Setiap sekolah wajib
menyediakan tujuh mata pelajaran pilihan. Namun, peserta didik bisa saja merasa
kewalahan dengan banyaknya pilihan di usia yang relatif muda, mereka mungkin
belum memiliki pemahaman yang jelas tentang minat dan bakat mereka. Alih-alih
merasa bebas, mereka bisa merasa tersesat dalam lautan pilihan yang tak
terbatas. Di Singapura negara yang juga tidak menerapkan penjurusan di SMA agar
peserta didiknya tidak galau dan salah dalam menentukan mata pelajaran yang
diminati, sekolah berinisiatif menyiapkan Konsultan Akademik yang memberikan
saran dan masukan apa dan bagaimana mata pelajaran yang cocok untuk peserta
didik. Hal ini penting, dengan adanya konsultan akademik, peserta didik tentu
saja lebih mantap memilih mata pelajaran yang mereka minati.
Bagaimana di Indonesia,
apakah sekolah-sekolah yang menerapkan Kurikulum Merdeka juga menyediakan
konsultan akademik di sekolah? Jika tidak, apakah ada jaminan setiap peserta
didik telah memilih dengan tepat mata pelajaran yang cocok untuk mereka, bukan
sekadar ikut-ikutan atau bahkan dalam kondisi bimbang karena berbagai faktor?
Untuk mengatasi hal
ini, Kemdikbud telah mengeluarkan buku “Panduan Pemilihan Mata Pelajaran
Pilihan” yang mensyaratkan keterlibatan guru bimbingan konseling yang akan
bertugas membimbing peserta didik dalam memilih mata pelajaran yang diminati
bahkan mewawancarai peserta didik dan orang tua tentang pilihan anaknya dan
karirnya kelak.
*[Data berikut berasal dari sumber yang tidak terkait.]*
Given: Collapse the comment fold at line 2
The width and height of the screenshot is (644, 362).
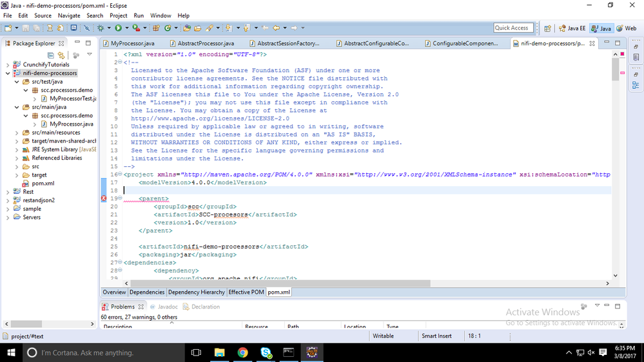Looking at the screenshot, I should [120, 62].
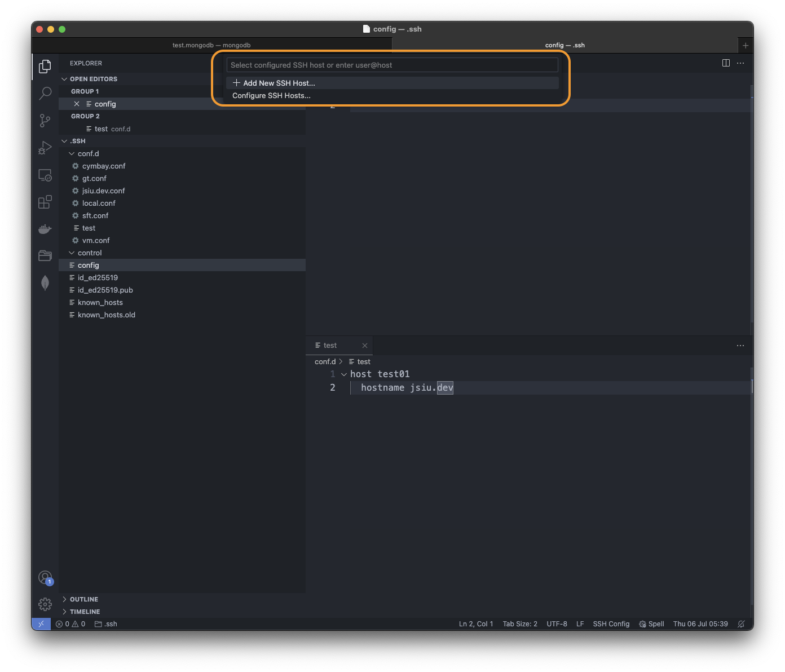The width and height of the screenshot is (785, 672).
Task: Split the editor using the split icon
Action: [x=725, y=63]
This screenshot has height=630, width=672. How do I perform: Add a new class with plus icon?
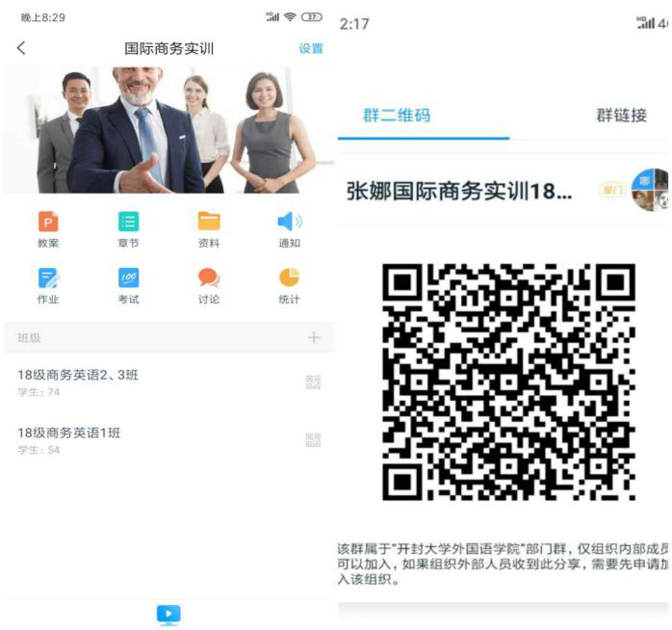click(x=313, y=338)
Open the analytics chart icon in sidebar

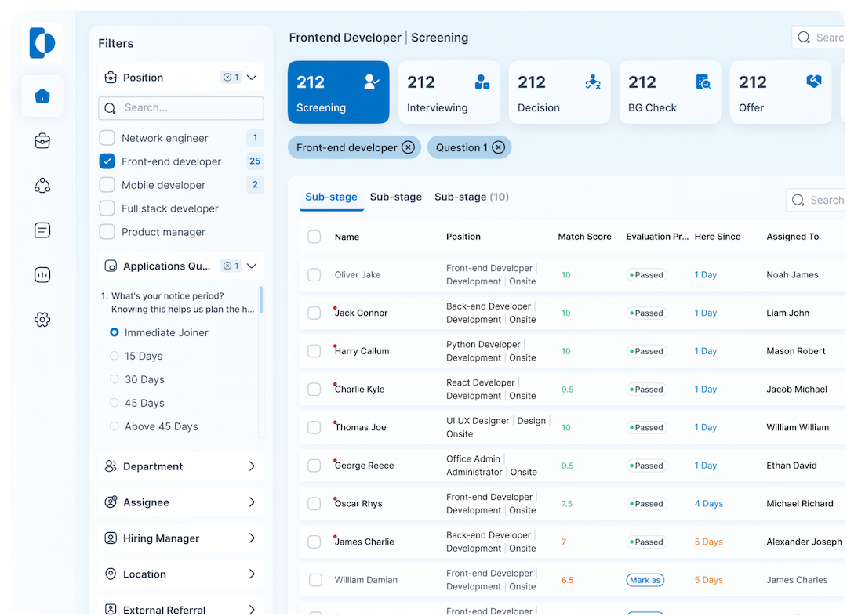[x=42, y=275]
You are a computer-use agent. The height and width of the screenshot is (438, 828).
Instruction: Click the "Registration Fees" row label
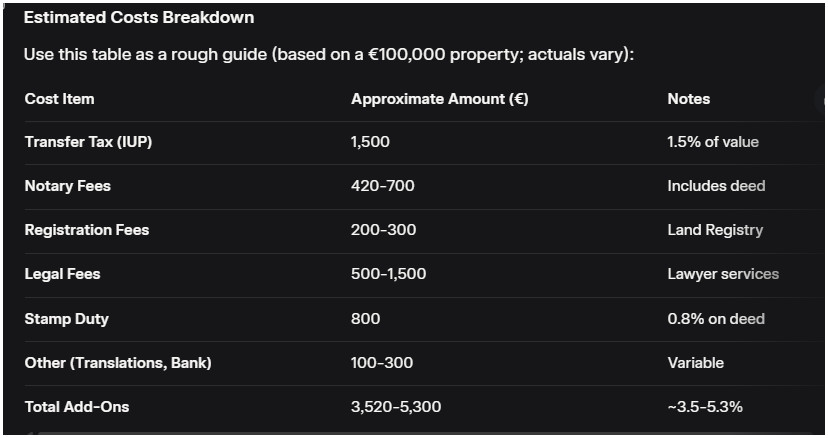click(87, 230)
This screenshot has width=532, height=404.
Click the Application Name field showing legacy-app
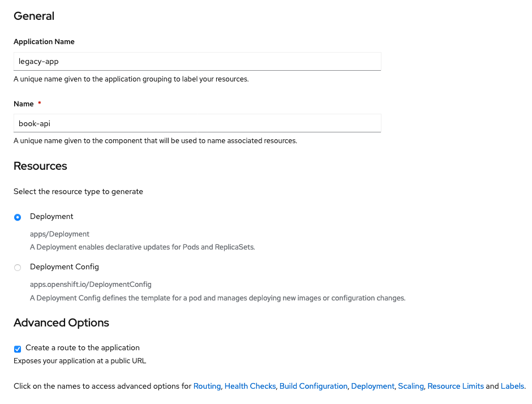pyautogui.click(x=197, y=61)
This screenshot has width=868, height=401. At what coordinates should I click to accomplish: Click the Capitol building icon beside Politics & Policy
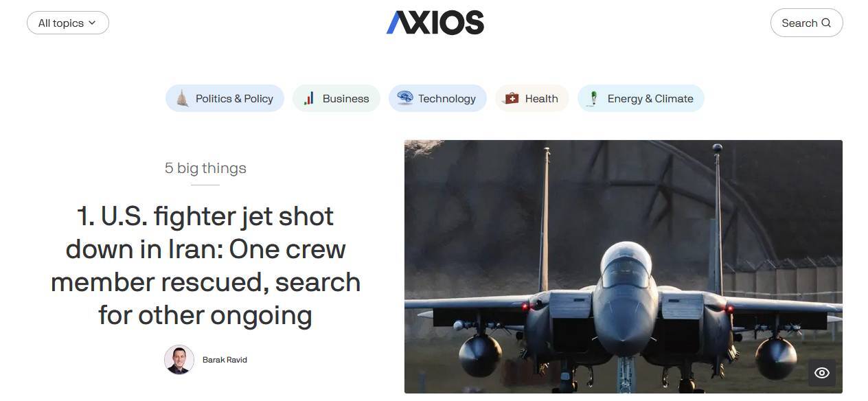point(182,98)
Kedengarannya cukup sederhana hanya melibatkan guru BK. Namun
sekali lagi masalah klasik muncul, di mana tidak semua SMA –SMA di Indonesia
memiliki guru BK. Hingga tahun 2023, Indonesia kekurangan 242 ribu guru Bimbingan
Konseling. Hal ini sedikit banyak akan mengganggu proses pemilihan mata
pelajaran yang diminati siswa jika guru BK tidak ada di sekolah.
Masalah lain yang perlu
untuk dicarikan solusi oleh Kemdikbud Ristek selaku pembuat kebijakan, jika terjadi
hal-hal diluar prediksi, berkaitan dengan jumlah siswa yang akan memilih mata
pelajaran jika terlalu banyak atau bahkan terlalu sedikit pada mata pelajaran
tertentu. Misalnya saja, dalam satu sekolah, ada satu mata pelajaran peminatan,
pesertanya sangat banyak namun pada mata pelajaran lain sepi peminat. Bagaimana
seandainya tenaga guru terbatas pada mata pelajaran yang peminat membludak? Apa
disiapkan lagi penambahan guru dan kelas? Dan bagaimana pula pada mata
pelajaran yang sepi peminat? Apa yang harus dilakukan oleh guru yang
bersangkutan? Apakah bisa dibenarkan kemudian jika ada pihak sekolah yang
misalnya memaksa peserta didik untuk memilih mata pelajaran yang sepi peminat
supaya ada keseimbangan?
Belum lagi jika menoleh
kepada masalah infrastruktur atau fasilitas sekolah. Data tahun 2022, ada
21.983 sekolah yang rusak dari SD hingga SMA. Apakah semua sekolah sudah
selesai direhab dan layak digunakan untuk belajar? Jika sekolah-sekolah
tersebut sudah diperbaiki, bagaimana kemudian infrastruktur pendukung
penghapusan jurusan di SMA? Apakah semua sekolah sudah memiliki laboratorium
bahasa dan IPA sebagai pendukung? Masalah kemudian semakin kompleks jika
melihat list pilihan mata pelajaran bahasa.
List mata pelajaran
Bahasa yang disiapkan terlihat keren. Ada Bahasa Inggris, Bahasa Arab, Bahasa
Mandarin, Bahasa Jerman, Bahasa Korea dan Prancis. Satu hal yang paling penting
dengan mata pilihan bahasa-bahasa asing tersebut adalah lagi-lagi ketersediaan
tenaga pengajar. Karena sampai saat ini pun kampus sebagai penghasil guru-guru
bahasa asing masih sangat sedikit yang memiliki jurusan bahasa-bahasa tersebut.
Bisa dilihat pada
kampus-kampus di Indonesia, kampus mana saja yang sudah menyediakan jurusan
bahasa Korea atau Bahasa Prancis? Jika sangat sedikit, lalu dari mana kira-kira
guru-guru bisa diambil untuk mengajarkan bahasa Korea dan Prancis di
sekolah-sekolah? Untuk Jakarta, Jawa dan sekitarnya mungkin bukan masalah
mencari guru-guru bahasa asing kategori langka tersebut. Bagaimana kondisi
mayoritas sekolah luar Jawa? Untuk menyediakan guru Bahasa Jerman saja di
banyak sekolah waktu masih ada penjurusan di sekolah-sekolah di sana sangat
susah mengadakannya.
Terlebih jumlah
mahasiswa pada jurusan-jurusan bahasa yang ada dalam list mata pelajaran
pilihan juga tidak banyak sehingga output yang dikeluarkan oleh perguruan
tinggi juga sedikit dengan demikian, tenaga pengajar yang tersedia juga langka.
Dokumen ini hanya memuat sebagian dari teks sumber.